▶ [ЦЕЛЬ]:
Пожалуйста, проверьте по тексту о совершенстве ниже, согласуются ли с ним утверждения, и на каждое ответьте «да» или «нет», приведя дословно решающие слова текста. 1. В формулах мистического богословия Бог приравнивается к нулю. 2. Божественный художник видит идеи вещей. 3. Совершенным названо произведение, в котором внешняя форма адекватна идее.

▶ [ИЗБРАННЫЙ ОТРЫВОК]:
--------------------------------
ПЕТР БИЦИЛЛИ – ОБРАЗ СОВЕРШЕНСТВА




Полнота всехъ качествъ, абсолютное совершенство, «все» — есть ничто; плюсъ безконечность равно минусъ безконечности, Богъ кругъ, котораго центръ везде, и окружность нигде, — равенъ нулю. Эти формулы мистическаго богословия выражаютъ сущность божественности, поскольку ея идея доступна человеческому сознанию, ведающему только конечное, ограниченное, несовершенное.

 

Богъ видитъ идеи вещей. Божественный художникъ видитъ идеи идей, т. е. формъ.

 

Конечно, разъ дъло идетъ о творческой личности и разъ мы признаемъ за произведениями ея творчества абсолютную ценность, - всякий скажетъ, что въ такой личности для него интересенъ прежде всего ея метафизический характеръ.

 

«Умопостигаемо» личность существуетъ въ своихъ созданияхъ — и до техъ поръ, пока для насъ существуютъ они. Существуетъ, т. е. сохраняетъ свою индивидуальность, неделимость, целостность.

 

Но именно тогда, когда индивидуумъ живетъ въ нашемъ сознании какъ некая «метафизическая», вне-временная, вне-историческая реальность, намъ открывается то, что составляетъ, можетъ быть, величайшую, глубочайшую тайну личности: чемъ «метафизичнее» наше восприятие человека, т. е. чемъ отрешеннее оно отъ какихъ-бы то ни было эмпирическихъ определений, темъ острее мы ошущаемъ, что данная личность не живетъ въ нашемъ сознании изолированно, но непременно съ кемъ-то другимъ.

 

Не служитъ-ли все это разительнейшимъ свидетельствомъ идеальной реальности каждой подлинно великой личности, ея метафизической, никакой «причинностью» не обусловленной, необходимости?

 

Но «величие» исключаетъ ли «совершенство»? Что такое, прежде всего, «совершенство»? Совершенно произведение, въ которомъ внешняя форма адэкватна идее. Степень совершенства определяется степенью реальности, т. е. индивидуальности, неделимости создания: измените въ немъ хоть одну черточку, или слово, или аккордъ и оно — исчезнетъ, станетъ, какъ целое, чемъ-то другимъ, вернее — перестанетъ быть целымъ.
--------------------------------
▶ [ФРАГМЕНТ ДАННЫХ]:
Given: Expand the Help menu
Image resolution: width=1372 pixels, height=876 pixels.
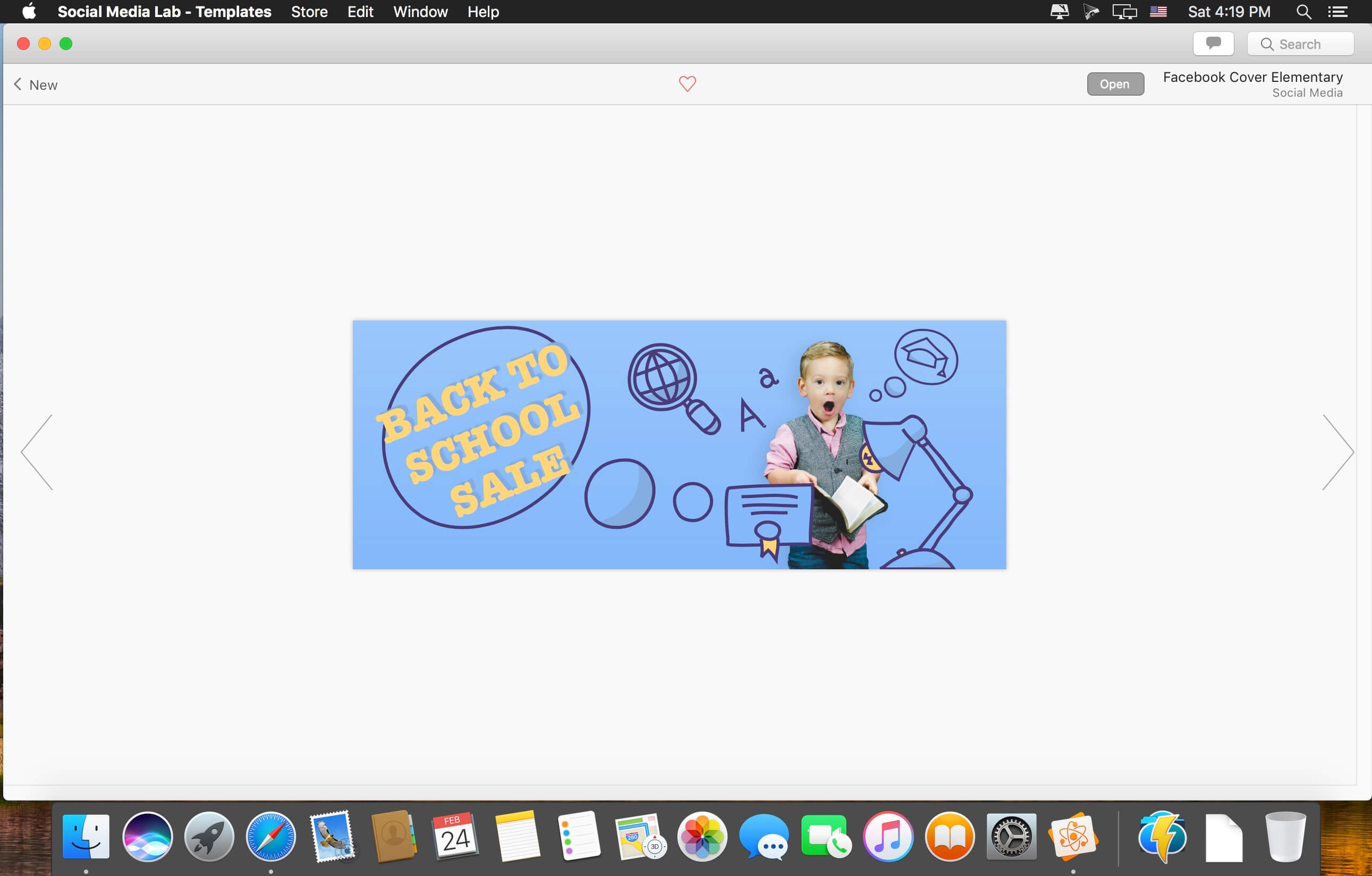Looking at the screenshot, I should tap(483, 11).
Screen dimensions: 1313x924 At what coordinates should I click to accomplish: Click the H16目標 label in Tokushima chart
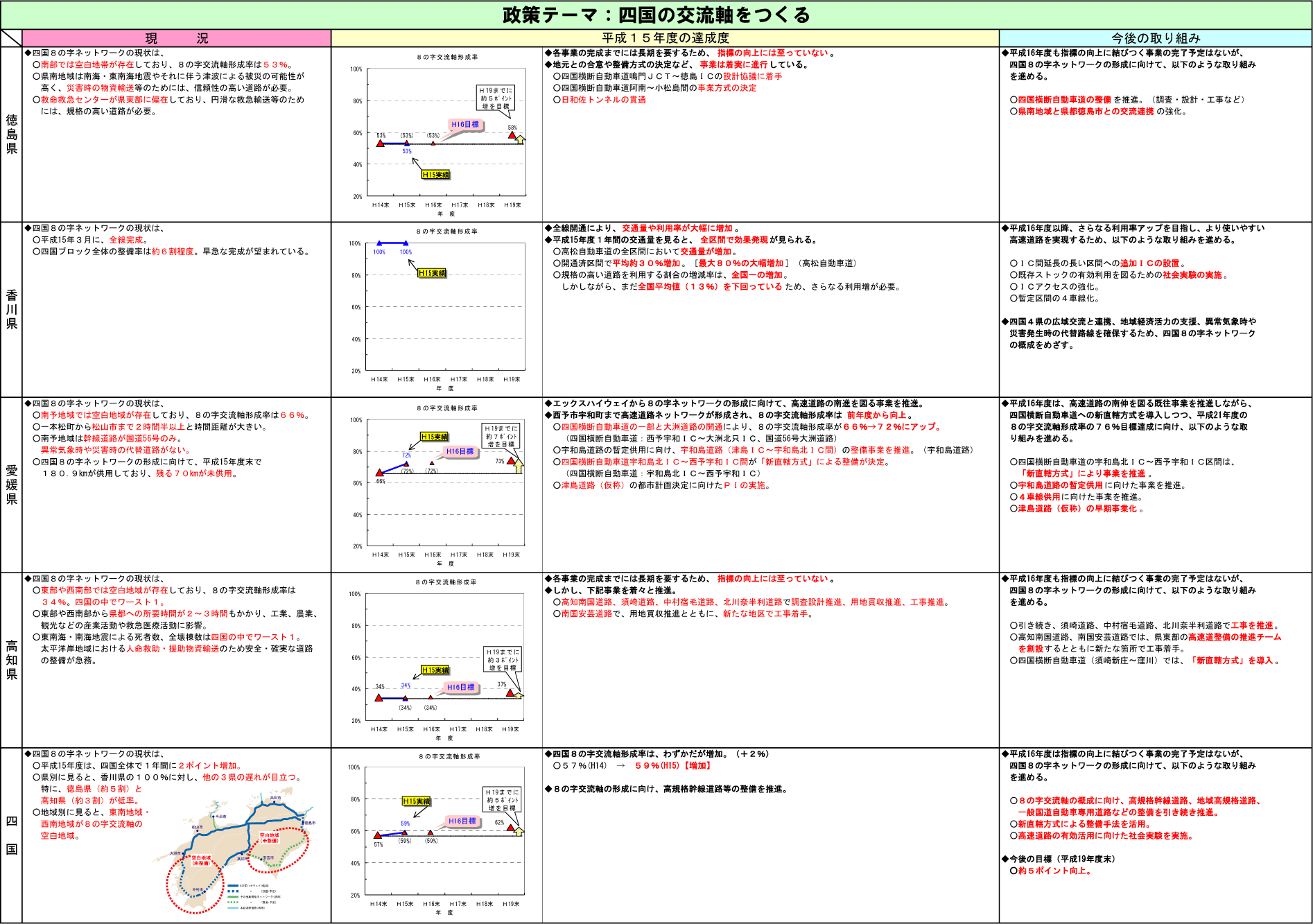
--------------------------------
▶ [ОТВЕТ К ЗАДАНИЮ]:
1. Да: «Богъ кругъ, котораго центръ везде, и окружность нигде, — равенъ нулю».
2. Нет: «Богъ видитъ идеи вещей. Божественный художникъ видитъ идеи идей, т. е. формъ».
3. Да: «Совершенно произведение, въ которомъ внешняя форма адэкватна идее».